The newly developed Cp-ADC showed highly efficient anti-tumor activity in all six cancer cell lines with EC-50 values in the picomolar to single-digit nanomolar range. Additional studies are now being developed to further validate and expand these findings and to obtain a better understanding of the genomic and biomarker correlates of payload efficacy across these tumors.

Kishor Bhatia, Ph.D., Lantern’s Chief Scientific Officer commented, "Our strategic, data-driven approach of utilizing cryptophycin as a highly potent and novel payload alongside the prioritization of biologically novel and relevant targets with scalable and efficient drug conjugate formats will help expand the repertoire and diversity of ADC opportunities."

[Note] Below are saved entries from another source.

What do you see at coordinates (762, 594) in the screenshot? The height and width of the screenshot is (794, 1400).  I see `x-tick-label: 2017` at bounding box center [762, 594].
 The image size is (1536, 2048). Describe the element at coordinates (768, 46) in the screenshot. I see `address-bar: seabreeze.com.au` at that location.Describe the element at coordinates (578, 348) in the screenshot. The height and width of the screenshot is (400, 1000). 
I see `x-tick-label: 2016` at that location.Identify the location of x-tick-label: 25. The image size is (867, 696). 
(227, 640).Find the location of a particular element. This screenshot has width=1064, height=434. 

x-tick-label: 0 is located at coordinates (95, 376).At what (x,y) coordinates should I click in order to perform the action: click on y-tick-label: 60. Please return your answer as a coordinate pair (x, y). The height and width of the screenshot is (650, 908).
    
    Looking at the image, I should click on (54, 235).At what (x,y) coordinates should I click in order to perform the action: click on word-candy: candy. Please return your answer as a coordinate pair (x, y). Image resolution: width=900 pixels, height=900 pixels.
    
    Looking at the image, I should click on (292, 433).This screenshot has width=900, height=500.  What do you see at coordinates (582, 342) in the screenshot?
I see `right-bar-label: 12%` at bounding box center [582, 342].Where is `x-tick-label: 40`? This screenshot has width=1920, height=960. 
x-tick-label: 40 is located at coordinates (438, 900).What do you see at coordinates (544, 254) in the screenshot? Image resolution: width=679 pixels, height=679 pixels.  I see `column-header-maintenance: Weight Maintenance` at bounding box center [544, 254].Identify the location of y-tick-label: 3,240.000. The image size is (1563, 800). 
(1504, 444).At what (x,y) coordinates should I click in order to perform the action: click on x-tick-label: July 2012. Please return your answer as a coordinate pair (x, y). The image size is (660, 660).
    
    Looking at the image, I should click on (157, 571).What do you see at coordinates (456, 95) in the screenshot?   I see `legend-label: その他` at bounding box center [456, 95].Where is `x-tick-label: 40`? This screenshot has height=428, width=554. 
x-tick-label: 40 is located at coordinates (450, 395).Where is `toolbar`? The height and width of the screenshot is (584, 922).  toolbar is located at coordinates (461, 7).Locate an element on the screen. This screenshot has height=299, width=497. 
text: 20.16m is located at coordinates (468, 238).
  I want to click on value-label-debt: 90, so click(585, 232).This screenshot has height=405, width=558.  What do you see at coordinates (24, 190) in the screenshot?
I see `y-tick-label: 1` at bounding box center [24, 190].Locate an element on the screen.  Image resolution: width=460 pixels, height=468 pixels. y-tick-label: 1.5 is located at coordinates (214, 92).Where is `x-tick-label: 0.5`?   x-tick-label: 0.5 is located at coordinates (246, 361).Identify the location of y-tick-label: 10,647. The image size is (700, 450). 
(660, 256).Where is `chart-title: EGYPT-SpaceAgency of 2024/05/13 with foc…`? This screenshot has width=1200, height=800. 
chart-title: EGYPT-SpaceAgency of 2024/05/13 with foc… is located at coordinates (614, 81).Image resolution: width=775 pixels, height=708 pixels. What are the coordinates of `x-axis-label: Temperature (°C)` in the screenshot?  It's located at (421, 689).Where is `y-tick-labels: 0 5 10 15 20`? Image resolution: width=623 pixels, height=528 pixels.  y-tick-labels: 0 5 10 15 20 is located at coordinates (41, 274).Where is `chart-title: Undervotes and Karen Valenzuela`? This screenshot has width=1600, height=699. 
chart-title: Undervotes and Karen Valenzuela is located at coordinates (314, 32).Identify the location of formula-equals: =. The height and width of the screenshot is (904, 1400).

Lantern is also utilizing its AI platform, RADR to further refine and understand other cancer targets, with a focus on prioritizing targets that are expressed across multiple tumor types or subtypes and have few or no therapeutic ADC options. Given the promise of cryptophycin as a payload, Lantern is also focused on the development and testing of two other cryptophycin-ADC molecules. For these selected targets, Lantern is in advanced discussions with potential partners and collaborators with the goal of generating proof-of-concept data for these additional ADCs and potentially other novel drug conjugate formats. Lantern expects to provide additional details on these studies and collaborations in the coming quarters. These efforts aim to improve ADC development for specific patient populations and potentially guide more effective future clinical treatments with less cost and greater efficiency than historical ADC drug development.